INFORMATION below:

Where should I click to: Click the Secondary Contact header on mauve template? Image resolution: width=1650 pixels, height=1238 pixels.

End of INFORMATION.
INFORMATION below:

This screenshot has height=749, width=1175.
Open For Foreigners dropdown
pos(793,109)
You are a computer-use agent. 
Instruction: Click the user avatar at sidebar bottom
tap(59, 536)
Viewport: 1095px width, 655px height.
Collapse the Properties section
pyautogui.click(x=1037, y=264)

End of INFORMATION.

**TASK DETAILS**
Return every line from the records above that holds the word "height".

**THE COMPLETED TASK**
Where should I click to: Click the Secondary Contact header on mauve template? Image resolution: width=1650 pixels, height=1238 pixels.
This screenshot has height=749, width=1175.
Viewport: 1095px width, 655px height.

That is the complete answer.